By BRENT MARTIN
St. Joseph Post

Emergency management officials continue to closely watch the Missouri River, even as the level of the Missouri dipped a little over the weekend.
The National Weather Service reports the Missouri River at St. Joseph stood at 25.64 feet at 6:30 Sunday evening. The Missouri River level dropped a bit this weekend and now is heading toward major flood stage with NWS expecting the Missouri to crest late Wednesday at 28.1 feet, a full foot lower than earlier projections and below the record crest of 32.1 feet reached in 1993. The Missouri River rose to just under 30 feet at St. Joseph in 2011.
Gov. Mike Parson, who took a helicopter tour of flooding in northwest Missouri Friday, is hesitant to compare this year with 2011.
“I don’t know that we’re comparing it there, but we’re all concerned about is it going to be like 2011 or not? I don’t think any of us know this yet,” Parson tells reporters.
Still, Parson says officials are using the hard-earned experience of 2011 to make sure they can respond to whatever happens this year.
“We’ve been preparing for this,” Parson says. “Everybody’s trying to make sure we dot all the i’s and cross all the t’s and make sure we’re ready for this as best we can be.”
The state closed Interstate 29 at Rock Port Friday as floodwaters covered the interstate across the state line in Iowa. Missouri Department of Transportation officials have been directing traffic to Interstate 35, north to I-80, back across to I-29. High water has closed a number of area roads. Highway 136, which carries traffic from northwest Missouri to Brownville, Nebraska, has been closed.
Atchison County Emergency Management Director Rhonda Wiley says she observed many stressed levees during a helicopter tour of flooding with Gov. Parson.
“I believe that we saw some areas that were probably true breaches in Holt County,” Wiley says. “Then we saw some toppage up in Atchison County as well. And, so, I believe there are some areas that have already breached.”
Wiley says fewer than 100 homes had been flooded in Atchison County with all by two families seeking shelter with relatives or friends.
The threat of flooding at Rosecrans Memorial Airport has prompted the 139th Airlift Wing to take precautions. Vice Commander of the 139th, John Clark, says the C-130s at Rosecrans have been moved to higher ground.
“Mainly, right now, what we want to say is that we are still fully mission capable and engaged for you sir and for the nation as a whole and we’ll continue to remain at that level of readiness,” Clarks tells Gov. Parson.

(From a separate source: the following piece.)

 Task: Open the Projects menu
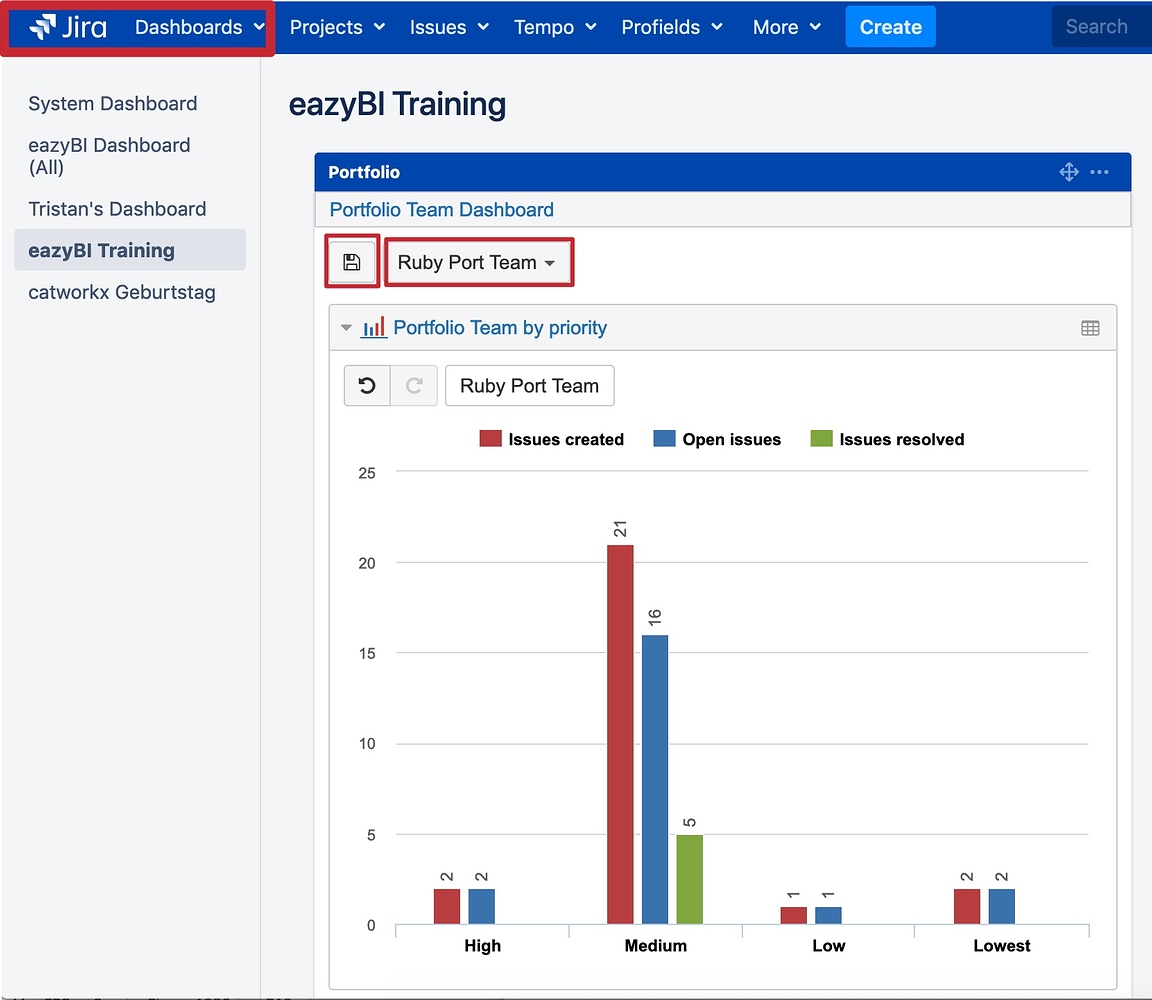[x=336, y=27]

A move by the U.S. Army Corps of Engineers had taken pressure off the Missouri River. The Corps reports it has reduced releases from the Gavins Point Dam, upstream at Yankton, South Dakota. The Corps had increased water releases from Gavins Point from 50,000 cubic feet per second to 90,000 to relieve widespread flooding in Nebraska. It announce over the weekend, it is reducing releases to 73,000 cfs with the intention of lowering releases to 20,000.